Spectacularly ordinary. Richard Linklater's (Before Sunrise/Sunset/Midnight) latest film Boyhood is a film shot over a 12 year span that chronicles the life/boyhood of Mason (Ellar Coltrane) as he goes to school or eats dinner or takes a road trip or fights with a parent etc. The film gives us nothing overtly exciting like explosions or car chases (a broken beer bottle might be the film's most "exciting/action" element) and instead focuses on the drama of growing up when things are beyond our control and we have to make them work. It is a story everyone should relate to and/or find common ground with; but it might also simply be "too realistic" to entice others to want to watch the nearly 3 hour film. Mason's parents -- Ethan Hawke (Gattaca) and Patricia Arquette (True Romance) -- are divorced and he lives with his mother and older sister Samantha (Lorelei Linklater - Richard's daughter). Mason experiences life and literally grows up before our eyes. The film is clearly a narrative cinematic experiment that I found fascinating because there was nothing outlandish associated with the film or his story.
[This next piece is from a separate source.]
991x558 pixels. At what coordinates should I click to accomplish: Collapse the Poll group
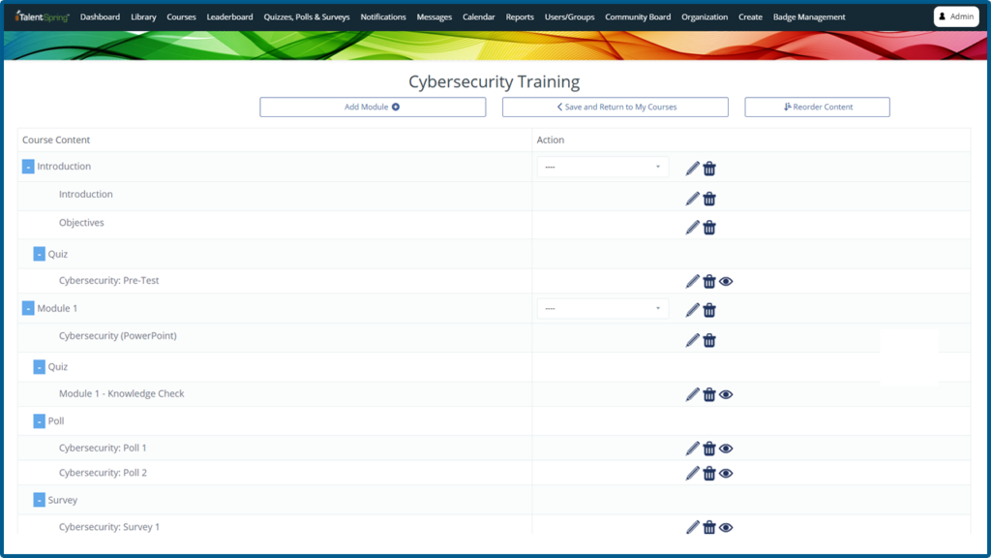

I felt invested in his story/growth hoping for the best for Mason; but I am a self-admitted "people watcher" who observes and learns from others so this film was right up my alley. The movie will not be for everyone but I believe it to be rather special. I even shed a tear near the film's end as I knew Mason was heading off to college and our time together was coming to an end. Thank you Mr. Linklater for the experience.
Zoe Kazan (Ruby Sparks) plays identical twin sisters Laurel and Audrey who are as unlike as two people can be. Laurel is a meek homebody who has decided to remain in her small hometown to look after their widower father (John Carroll Lynch - Shutter Island) and Audrey is the sister who left the small town world behind her and found a comfortable job selling real estate in the city living it up with a few different boyfriends and a group of catty, materialistic friends. When the opportunity arises for Laurel to take the place of Audrey, she jumps at it and discovers what others have believed and felt toward the sisters all along while also finding herself in the process. It is a quirky and at-times dark coming of age tale that is promising but not wholly successful as it too easily falls into predictable rom-com traps once Laurel meets Audrey's nice neighbor played by Jake Johnson ('New Girl'). Kazan is cute and charming in her role(s) and she pulls her trick off with a nice balance; but the film wants to be poignant and it falls short.
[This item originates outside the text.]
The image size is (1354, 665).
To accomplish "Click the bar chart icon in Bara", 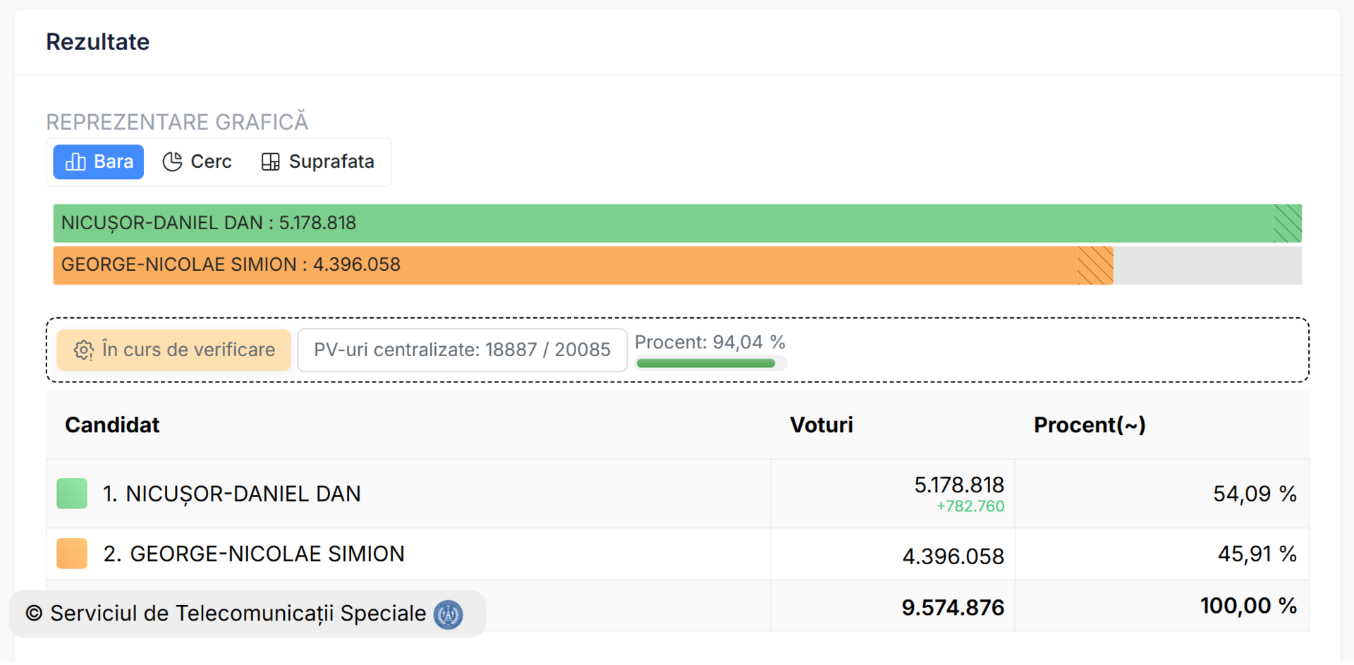I will pos(75,162).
Indie darling Amy Seimetz writes and directs this obscure little film about a tense road trip between two lovers as they travel along the Gulf coast of Florida. The purpose of their journey is unclear but it is apparent that Crystal (Kate Lyn Sheil - You're Next) is growing increasingly fearful that Leo (Kentucker Audley - The Sacrament) is going to leave her in the near future for any number of reasons the audience begins to discern. The movie is not one for mass audiences as little action occurs onscreen until near the film's end. Up until then, the film focuses on mood and emotion as the situation the characters find themselves in slowly unravels as Crystal's fragile psychological state may prove to be their undoing. The actors are quite strong here as Audley's desperation and growing frustration is palpable as his Leo tries to calm Sheil's contemptible and clingy Crystal who is slowly checking out of reality. Sheil is either a great actress or one I cannot stomach as few characters have annoyed me so onscreen in the past. Seimetz proves to be a talent behind the camera here and I hope she is given more chances to further a blossoming career. I'm hopeful for her but as for Crystal and Leo -- hope is fading faster than a setting sunset.